It’s the start of another crucial week for Theresa May with her Brexit withdrawal agreement due to be voted on in the House of Commons tomorrow evening. Defeat for the plan is all but assured however it is the margin of defeat and what happens thereafter which will be the main mover of sterling. Should May succumb to a narrow(ish) defeat of 60-80 votes then that may encourage the EU to issue some sort of further comment re: the Irish border to try and win over hardcore Tory Brexiteers to agree to May’s plan. If, as expected the margin of defeat is closer to 200 votes then the EU may decide to keep quiet and see how events play out. Once defeated, the government will have to put forward another plan within three parliamentary days, which means another vote could take place on Monday 21st. It seems increasingly likely Labour leader, Jeremy Corbyn is going to issue a vote of no confidence in the government should it lose the vote which could open the door to a softer Brexit. There is also the possibility we could see MPs table a motion that the UK is not allowed to leave the EU without a deal. With limited time for any of these permutations to play out it seems more and more likely we will get some sort of extension to Article 50. The chances of another referendum and the UK not leaving altogether are also increasing, especially seeing as EU courts recently gave the UK the unilateral right to cancel Brexit if it wished. This is likely the reason GBP/USD is up above the 1.28 handle this morning as any hint of Brexit not happening or at least being delayed is pound positive. As a footnote we also have CPI and Retail Sales numbers from the UK this week, expect these to be completely overlooked by the fx markets.
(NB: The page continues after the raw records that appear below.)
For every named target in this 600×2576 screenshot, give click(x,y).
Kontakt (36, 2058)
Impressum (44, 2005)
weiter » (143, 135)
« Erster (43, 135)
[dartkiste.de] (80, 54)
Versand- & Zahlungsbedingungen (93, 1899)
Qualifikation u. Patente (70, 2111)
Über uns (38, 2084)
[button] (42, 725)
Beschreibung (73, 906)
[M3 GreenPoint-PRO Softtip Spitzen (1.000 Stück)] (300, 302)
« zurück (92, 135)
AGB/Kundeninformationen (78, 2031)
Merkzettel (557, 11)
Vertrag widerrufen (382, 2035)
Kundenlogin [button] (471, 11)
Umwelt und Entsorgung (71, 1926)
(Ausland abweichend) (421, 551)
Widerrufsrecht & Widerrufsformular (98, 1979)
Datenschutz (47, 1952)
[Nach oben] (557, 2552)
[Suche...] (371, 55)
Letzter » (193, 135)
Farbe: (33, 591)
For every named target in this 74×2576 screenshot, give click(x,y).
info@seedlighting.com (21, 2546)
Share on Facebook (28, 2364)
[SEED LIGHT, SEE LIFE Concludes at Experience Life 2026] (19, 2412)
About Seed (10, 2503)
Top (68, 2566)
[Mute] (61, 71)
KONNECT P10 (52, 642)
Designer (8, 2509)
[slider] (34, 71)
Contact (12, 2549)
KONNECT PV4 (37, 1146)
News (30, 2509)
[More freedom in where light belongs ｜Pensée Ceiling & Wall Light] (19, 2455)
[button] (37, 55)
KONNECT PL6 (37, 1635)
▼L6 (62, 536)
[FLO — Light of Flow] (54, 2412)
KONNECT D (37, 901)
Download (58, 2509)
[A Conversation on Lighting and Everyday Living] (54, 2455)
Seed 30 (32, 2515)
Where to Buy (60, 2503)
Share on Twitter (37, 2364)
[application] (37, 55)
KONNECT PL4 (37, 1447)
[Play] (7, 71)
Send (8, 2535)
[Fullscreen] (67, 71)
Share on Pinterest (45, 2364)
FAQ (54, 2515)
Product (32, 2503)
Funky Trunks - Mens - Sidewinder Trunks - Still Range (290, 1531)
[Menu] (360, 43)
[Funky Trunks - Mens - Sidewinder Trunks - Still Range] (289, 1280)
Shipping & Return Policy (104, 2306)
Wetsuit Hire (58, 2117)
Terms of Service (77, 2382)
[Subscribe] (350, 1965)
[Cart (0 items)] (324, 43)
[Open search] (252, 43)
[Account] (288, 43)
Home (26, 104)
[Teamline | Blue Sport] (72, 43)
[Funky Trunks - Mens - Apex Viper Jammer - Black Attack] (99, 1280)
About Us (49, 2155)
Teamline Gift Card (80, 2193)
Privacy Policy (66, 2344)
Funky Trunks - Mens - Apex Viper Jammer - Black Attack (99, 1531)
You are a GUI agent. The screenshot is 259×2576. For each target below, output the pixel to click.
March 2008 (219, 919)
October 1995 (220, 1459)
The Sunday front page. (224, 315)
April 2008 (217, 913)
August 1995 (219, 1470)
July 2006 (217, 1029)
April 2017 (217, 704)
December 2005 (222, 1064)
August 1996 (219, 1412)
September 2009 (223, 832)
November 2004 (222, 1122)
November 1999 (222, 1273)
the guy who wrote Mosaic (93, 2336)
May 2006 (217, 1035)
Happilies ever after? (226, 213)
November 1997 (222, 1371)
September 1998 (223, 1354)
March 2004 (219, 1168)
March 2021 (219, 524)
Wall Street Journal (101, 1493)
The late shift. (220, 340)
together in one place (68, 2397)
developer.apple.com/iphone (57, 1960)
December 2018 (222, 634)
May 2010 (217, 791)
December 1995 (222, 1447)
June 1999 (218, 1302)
The US government shutdown continues in the States, entering its 24th day today with no end in sight to the dispute. US President Donald Trump is refusing to sign off on a budget unless funding is approved for his planned wall along the Mexican border. With Democrats refusing to agree to the controversial spending plans it seems likely the impasse will rumble on for some time to come. It’s a quiet week data-wise from the States with tomorrows PPI number the only print of note due. Outside the States there is further evidence the ongoing trade war between the US and China is impacting on the world’s second largest economy. Exports from China showed a fall of 4.4% for December compared to a year earlier its worst showing in two years which has prompted a sell-off in global stock markets. One of the key barometers for global risk, USD/JPY continues to trade around the 108 handle around six yen lower than its late November peak. EUR/USD is back under 1.15 at 1.1470.

The euro has lost some ground since Friday as risk aversion sees the shared currency pare some of its recent gains against the dollar. It seemed like the euro had finally got a handle above 1.15 after breaking out of its recent ranges however the move has been short lived as concerns linger over the US/China trade dispute and grow over the health of some of the EZs largest economies. Germany has been hit hard by falling demand from China and to a lesser extent the UK of its exports. There is a chance the world’s fourth largest economy could slip into recession when Q4 GDP figures are released early next month. Italy has also been hit by a slowdown in output which was accentuated by its recent budget negotiations. Italian GDP tracked lower throughout 2018 and may print negative when Q4s prelim reading is announced on 1st Feb. GBP/EUR sits at 1.1180 (EUR/GBP .8945).

The proxy for Chinese economic sentiment, the Aussie dollar is back under .72 against the US dollar as the previously mentioned poor export numbers from China weigh on global risk sentiment. Japanese markets are closed today for Coming-of-Age Day however all other major Asian and European bourses are trading lower as the week gets going. This week’s one release of note from Down Under is the Westpac Consumer Sentiment survey which is due tomorrow night. GBP/AUD sits at 1.7835.

The loonies month to date rally against the dollar looks to have come to an end as more poor Chinese data halts Brent Crudes recent fightback putting it back under $60 a barrel. USD/CAD which was heading for 1.31 last week was close to breaking above 1.33 earlier today however some pull back has occurred as European markets opened for the day. CPI data is due from Canada on Friday with December expected to show -0.3% fall in prices following on from Novembers -0.4% slip. GBP/CAD sits at 1.7025.

NZD/USD briefly dipped below the .68 handle during the Asian session however some support has been restored to its value over the past couple of hours. It currently trades at .6810 with GBP/NZD at 1.8840 ahead of a very quiet week domestically from NZ.